If I disable hybrid sleep, it's much worse: then it still wakes up after 10 minutes, but reboots Windows from scratch, rebuilding the SSD state first and then giving a boot screen complaining that Windows didn't shut down cleanly - would I like to start Windows normally or do some kind of recovery? (I start normally, of course.)

So that's just FYI if someone else is in this boat. Hibernation works fine, it's just Sleep that's hosed.

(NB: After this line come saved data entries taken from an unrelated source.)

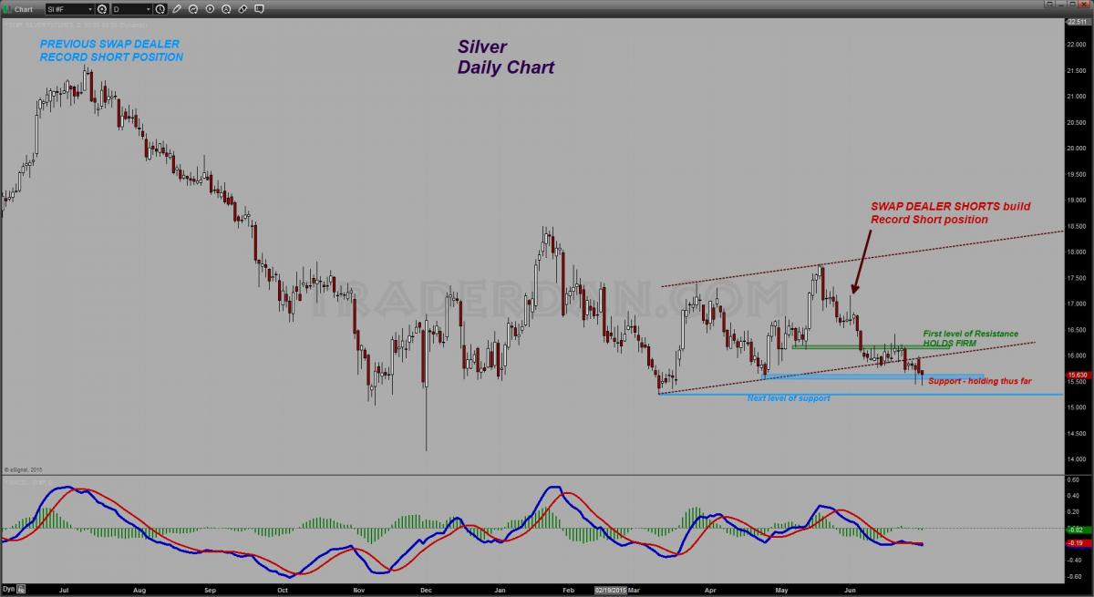Open the chart studies icon
The image size is (1094, 597).
pyautogui.click(x=193, y=9)
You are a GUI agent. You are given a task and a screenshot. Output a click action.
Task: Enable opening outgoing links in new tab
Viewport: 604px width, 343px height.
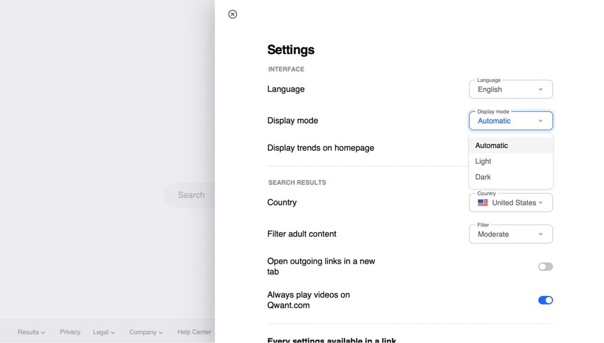(545, 266)
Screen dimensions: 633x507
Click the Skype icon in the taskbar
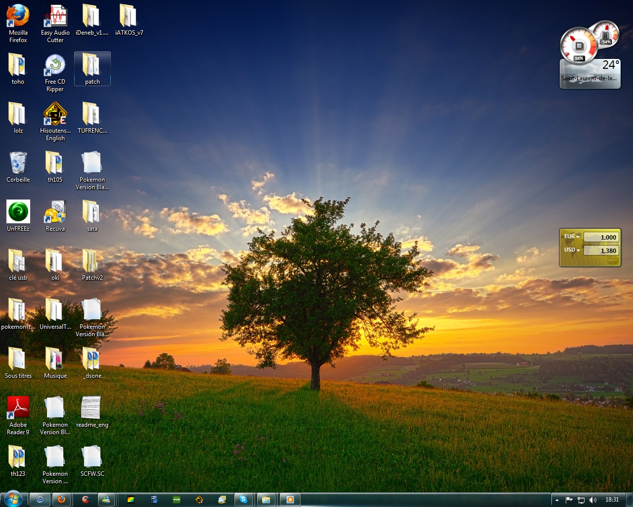[x=243, y=500]
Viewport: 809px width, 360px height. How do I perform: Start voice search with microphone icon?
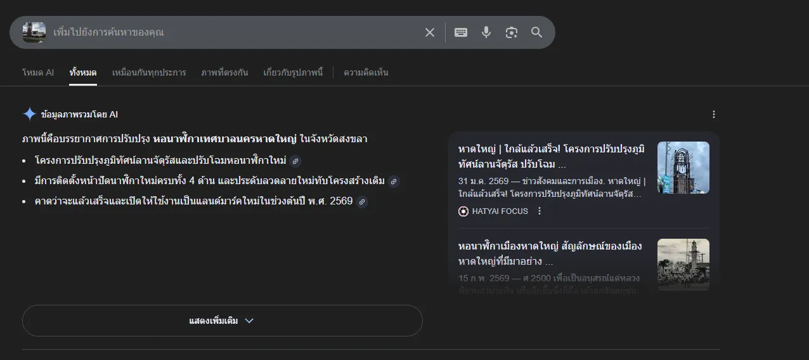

As to something else waking the system up, not that I can tell. I disabled wake-up timers; disabled "magic packet" LAN wakeups in the BIOS _and_ in the network adapter properties; ensured that no scheduled task of any kind has the "Wake the computer to run this task" box checked; and even removed all devices from all USB ports (keyboard, mouse, UPS, monitor, external hard drive). Nothing made any difference to the "wake up after 10 minutes, and restore from hibernation file instead of directly from sleep mode" behaviors.

 

The good news is that Windows booting is so fast with the SSD cache that I don't really much mind that Sleep is hosed. On a laptop I'd care, but not on this desktop box.

HP Recommended

I came back to this thread to check something and see that  I never did what I promised about leaving info about how I solved the problem.  Here it is:

 

When the 128GB SSD I mentioned arrived, I installed it, was impressed enough by the speed that i bought a second drive--250GB this time--wound up setting the 250 GB SSD as drive C, the 128GB SSD as drive D, and use the HD that came with the system for backups.  I turns out that Samsung SSDs (and probably competitors as well) come with utilities that automate the process of copying the contents of your current Drive C to the SSD so you can boot from it.  Setting up a second SSD is just like setting up a HD as far as formatting, partitioning, etc, although there are some settings in Windows you need to change to take best advantage of the drive.  (Search on Google for "optimising SSD" for some good step by step articles on the subject.)  So basically I have to thank HP for a) installing the supposed SSD Cache as a drive instead of a cache, and b) having such incompetent tech support that they drove me to the solution I found.  Thanks to HP's mistakes, in short, I have a kick-ass computer that's fast enough to keep me happy for the foreseeable future.